Like Natal. Of course, they had longed to see Natal because Natal was her name.

God, yes, they had dreamed of Brazil.

Together.

Then he had come home in bandages, a limb shattered, his head bashed. But he had come home to the hospital … only not before the man had broken into his house. A man who killed for pleasure—a man the police had been seeking, but never caught. And while River had lain in that hospital bed, he’d broken into his house. A monster who had killed the people he loved most in the world, and left them lying in streams of blood.

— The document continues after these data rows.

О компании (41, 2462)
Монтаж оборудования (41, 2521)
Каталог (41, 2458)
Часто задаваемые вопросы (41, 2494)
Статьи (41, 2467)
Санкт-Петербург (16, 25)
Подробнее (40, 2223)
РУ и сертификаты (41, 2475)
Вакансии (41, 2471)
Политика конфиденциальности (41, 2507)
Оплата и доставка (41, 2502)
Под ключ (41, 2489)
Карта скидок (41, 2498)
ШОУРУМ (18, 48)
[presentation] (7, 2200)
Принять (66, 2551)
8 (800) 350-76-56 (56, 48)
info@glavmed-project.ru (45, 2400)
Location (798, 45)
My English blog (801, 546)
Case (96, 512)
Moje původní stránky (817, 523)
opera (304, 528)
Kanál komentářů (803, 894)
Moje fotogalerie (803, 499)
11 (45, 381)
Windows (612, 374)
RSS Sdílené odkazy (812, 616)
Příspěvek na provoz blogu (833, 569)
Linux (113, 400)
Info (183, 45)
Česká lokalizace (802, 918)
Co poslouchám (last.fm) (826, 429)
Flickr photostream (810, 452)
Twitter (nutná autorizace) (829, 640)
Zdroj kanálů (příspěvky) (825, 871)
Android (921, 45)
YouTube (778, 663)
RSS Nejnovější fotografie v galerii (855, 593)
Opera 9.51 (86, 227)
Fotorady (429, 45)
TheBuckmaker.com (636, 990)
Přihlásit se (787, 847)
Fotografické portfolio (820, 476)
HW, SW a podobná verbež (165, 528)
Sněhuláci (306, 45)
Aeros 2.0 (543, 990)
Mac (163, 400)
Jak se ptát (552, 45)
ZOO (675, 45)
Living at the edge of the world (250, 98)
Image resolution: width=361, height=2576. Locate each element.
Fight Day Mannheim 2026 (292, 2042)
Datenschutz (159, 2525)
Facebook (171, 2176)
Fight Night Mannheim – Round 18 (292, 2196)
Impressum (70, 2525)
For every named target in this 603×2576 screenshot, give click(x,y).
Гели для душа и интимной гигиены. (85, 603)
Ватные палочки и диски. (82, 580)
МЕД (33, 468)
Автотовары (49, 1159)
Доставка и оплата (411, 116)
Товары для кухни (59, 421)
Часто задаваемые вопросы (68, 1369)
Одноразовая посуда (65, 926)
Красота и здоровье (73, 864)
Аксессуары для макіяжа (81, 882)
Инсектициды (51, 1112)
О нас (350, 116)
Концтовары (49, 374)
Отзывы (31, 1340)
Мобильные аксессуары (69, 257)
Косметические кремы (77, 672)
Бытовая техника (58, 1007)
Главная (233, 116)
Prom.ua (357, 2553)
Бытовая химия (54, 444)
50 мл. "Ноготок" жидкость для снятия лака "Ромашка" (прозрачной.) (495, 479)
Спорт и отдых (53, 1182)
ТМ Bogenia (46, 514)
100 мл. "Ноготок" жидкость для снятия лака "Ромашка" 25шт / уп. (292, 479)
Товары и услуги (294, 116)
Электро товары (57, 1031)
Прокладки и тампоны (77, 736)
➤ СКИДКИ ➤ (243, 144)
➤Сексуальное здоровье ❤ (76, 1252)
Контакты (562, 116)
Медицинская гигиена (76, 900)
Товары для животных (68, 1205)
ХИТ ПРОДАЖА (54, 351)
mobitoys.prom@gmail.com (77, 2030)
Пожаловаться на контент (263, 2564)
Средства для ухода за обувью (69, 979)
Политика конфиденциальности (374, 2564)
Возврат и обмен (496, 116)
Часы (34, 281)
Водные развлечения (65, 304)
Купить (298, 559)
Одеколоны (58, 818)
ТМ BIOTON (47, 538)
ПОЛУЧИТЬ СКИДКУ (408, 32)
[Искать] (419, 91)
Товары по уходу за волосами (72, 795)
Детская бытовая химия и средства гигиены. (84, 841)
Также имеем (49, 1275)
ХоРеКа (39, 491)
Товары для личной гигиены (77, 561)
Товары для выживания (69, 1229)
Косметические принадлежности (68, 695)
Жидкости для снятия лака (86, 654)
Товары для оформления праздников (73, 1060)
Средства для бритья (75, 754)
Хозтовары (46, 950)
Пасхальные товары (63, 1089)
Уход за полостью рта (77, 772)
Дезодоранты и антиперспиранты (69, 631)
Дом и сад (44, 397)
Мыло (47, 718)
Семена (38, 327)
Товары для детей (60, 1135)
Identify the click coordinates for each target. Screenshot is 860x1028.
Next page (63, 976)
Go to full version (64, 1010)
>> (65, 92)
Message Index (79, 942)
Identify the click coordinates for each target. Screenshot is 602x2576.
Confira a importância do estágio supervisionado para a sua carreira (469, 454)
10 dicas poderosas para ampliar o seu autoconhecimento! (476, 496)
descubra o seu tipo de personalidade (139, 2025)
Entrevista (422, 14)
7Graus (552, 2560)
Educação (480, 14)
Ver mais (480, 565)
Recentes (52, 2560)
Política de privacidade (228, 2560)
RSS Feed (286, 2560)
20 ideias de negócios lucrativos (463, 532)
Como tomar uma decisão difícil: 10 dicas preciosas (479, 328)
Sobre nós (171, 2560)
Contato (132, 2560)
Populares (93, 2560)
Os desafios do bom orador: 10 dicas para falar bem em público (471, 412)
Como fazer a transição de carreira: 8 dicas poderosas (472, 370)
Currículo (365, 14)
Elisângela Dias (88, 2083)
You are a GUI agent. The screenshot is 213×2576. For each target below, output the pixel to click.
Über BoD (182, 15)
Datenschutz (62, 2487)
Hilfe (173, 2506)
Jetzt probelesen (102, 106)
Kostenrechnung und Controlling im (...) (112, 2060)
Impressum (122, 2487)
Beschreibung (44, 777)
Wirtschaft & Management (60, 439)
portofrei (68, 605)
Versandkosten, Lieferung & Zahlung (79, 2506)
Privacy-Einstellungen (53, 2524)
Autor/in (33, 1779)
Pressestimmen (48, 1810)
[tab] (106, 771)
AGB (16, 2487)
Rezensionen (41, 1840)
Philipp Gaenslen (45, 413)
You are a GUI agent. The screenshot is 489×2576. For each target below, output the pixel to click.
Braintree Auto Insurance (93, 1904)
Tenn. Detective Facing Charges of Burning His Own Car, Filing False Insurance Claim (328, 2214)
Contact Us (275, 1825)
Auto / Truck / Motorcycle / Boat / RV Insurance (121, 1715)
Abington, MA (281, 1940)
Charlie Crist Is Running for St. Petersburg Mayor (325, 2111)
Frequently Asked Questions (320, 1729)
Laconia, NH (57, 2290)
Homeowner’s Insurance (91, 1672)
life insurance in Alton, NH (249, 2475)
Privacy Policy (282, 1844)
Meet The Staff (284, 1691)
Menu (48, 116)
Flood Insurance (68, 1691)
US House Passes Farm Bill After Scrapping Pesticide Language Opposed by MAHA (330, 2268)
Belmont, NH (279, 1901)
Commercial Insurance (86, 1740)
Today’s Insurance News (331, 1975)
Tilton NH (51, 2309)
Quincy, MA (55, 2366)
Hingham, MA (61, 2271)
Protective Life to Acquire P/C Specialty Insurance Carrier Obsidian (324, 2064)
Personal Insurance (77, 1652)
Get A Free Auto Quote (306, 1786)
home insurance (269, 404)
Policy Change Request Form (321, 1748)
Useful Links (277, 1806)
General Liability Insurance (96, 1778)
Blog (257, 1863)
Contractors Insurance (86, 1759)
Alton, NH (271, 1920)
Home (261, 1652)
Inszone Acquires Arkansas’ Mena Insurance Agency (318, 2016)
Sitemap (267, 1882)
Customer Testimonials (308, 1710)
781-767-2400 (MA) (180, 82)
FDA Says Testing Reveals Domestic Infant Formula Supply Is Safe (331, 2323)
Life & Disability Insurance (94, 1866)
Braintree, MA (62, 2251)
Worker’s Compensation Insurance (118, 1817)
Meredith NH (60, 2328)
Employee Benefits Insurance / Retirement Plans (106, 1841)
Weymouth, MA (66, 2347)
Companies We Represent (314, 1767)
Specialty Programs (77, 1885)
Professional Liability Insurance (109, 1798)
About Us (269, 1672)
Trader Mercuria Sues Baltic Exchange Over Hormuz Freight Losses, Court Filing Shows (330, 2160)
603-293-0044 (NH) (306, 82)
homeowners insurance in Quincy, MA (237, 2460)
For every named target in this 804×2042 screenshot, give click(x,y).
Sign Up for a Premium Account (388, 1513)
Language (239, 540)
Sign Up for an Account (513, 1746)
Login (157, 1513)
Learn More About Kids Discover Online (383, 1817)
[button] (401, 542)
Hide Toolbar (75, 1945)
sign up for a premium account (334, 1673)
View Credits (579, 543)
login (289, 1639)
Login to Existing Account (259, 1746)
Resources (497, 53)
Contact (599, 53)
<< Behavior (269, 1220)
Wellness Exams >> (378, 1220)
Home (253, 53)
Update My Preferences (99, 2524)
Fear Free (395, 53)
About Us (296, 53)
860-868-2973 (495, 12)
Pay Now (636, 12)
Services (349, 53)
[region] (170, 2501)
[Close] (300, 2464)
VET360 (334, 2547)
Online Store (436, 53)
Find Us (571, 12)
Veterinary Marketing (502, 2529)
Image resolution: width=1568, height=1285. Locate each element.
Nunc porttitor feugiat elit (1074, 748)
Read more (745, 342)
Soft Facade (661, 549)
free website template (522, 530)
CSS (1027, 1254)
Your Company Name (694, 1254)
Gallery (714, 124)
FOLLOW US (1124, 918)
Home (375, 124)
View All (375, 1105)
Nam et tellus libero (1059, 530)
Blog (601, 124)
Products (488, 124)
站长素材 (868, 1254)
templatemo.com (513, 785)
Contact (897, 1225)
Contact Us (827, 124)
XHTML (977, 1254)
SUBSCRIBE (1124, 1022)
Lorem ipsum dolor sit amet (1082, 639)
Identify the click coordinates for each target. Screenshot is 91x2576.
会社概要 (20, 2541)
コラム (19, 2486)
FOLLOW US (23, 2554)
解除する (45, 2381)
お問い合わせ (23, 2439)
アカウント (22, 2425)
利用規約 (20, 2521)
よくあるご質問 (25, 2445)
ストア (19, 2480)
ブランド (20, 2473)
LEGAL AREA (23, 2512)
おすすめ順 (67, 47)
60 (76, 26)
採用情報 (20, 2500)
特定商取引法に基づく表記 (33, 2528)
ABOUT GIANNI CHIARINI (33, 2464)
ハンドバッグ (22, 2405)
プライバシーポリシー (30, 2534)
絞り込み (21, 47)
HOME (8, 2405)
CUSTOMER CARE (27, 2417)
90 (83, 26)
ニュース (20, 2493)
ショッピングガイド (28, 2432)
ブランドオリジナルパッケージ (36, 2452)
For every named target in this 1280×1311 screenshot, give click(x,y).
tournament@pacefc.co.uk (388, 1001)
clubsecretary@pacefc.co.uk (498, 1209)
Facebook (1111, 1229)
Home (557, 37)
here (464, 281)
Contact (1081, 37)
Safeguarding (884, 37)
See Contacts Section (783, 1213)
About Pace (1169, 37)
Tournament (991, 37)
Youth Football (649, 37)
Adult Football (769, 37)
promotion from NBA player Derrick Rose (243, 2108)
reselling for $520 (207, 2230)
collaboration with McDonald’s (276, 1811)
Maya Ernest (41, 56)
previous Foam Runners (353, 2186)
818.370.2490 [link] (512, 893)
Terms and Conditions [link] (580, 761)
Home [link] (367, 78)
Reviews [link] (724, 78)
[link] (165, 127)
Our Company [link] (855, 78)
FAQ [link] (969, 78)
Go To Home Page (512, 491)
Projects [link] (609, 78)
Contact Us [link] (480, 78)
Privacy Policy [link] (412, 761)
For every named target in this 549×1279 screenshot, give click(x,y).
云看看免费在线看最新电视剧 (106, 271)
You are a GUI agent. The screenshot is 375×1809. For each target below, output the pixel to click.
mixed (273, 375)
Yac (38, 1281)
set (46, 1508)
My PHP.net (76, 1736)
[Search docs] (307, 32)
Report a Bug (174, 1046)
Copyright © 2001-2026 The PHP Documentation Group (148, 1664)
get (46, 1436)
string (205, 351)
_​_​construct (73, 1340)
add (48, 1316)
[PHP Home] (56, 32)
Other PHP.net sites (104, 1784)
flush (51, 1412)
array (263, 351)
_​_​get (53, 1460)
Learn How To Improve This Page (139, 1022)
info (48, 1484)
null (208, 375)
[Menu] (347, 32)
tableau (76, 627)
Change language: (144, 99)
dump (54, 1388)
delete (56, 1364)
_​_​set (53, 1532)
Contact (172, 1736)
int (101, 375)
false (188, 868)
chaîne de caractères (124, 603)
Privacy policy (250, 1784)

River had served; he had met the guns and the bombs. It had been Natal and his precious little girl who had died.

The irony …

He had healed.

They had died.

And so, he had come here the minute after he had buried Natal and their beautiful child. He had run away from the truth. Sanity had, at times, tried to slip through to him. Mercifully, it had not often touched him. But there had been moments. Moments when he had heard sounds that didn’t exist. The laughter. The haunting laughter of a child. It had been his child. Killed along with Natal.

He sat there, shaking, too broken to sob.

Beluga came to him to draw him to his feet. “You need help, my friend. You need help. And your mother and your father—they want to see that you get that help. That you can be healed.”

Theo came too, followed by the men in the blue suits.

“You’ll heal, you’ll heal,” Theo promised.

“We’ll get you home,” Henley added, and the other men in blue nodded.

They weren’t police.

The police had never been after him.

Tio Amato had never been after him.

The men in the blue suits had him.

He wasn’t going to a Brazilian jail.

Worse.

He was doomed to the prison of reality.





EPILOGUE

“You brought him back to us—I can’t tell you how grateful I am,” Elizabeth Roulet told Ted Henley.

She stood with her daughter, April, outside the room at the Phoenix Rising Therapeutic Spa—a very fancy name for the facility to which they had brought River. His room had been prepared from the time Henley had called to say that he’d found River.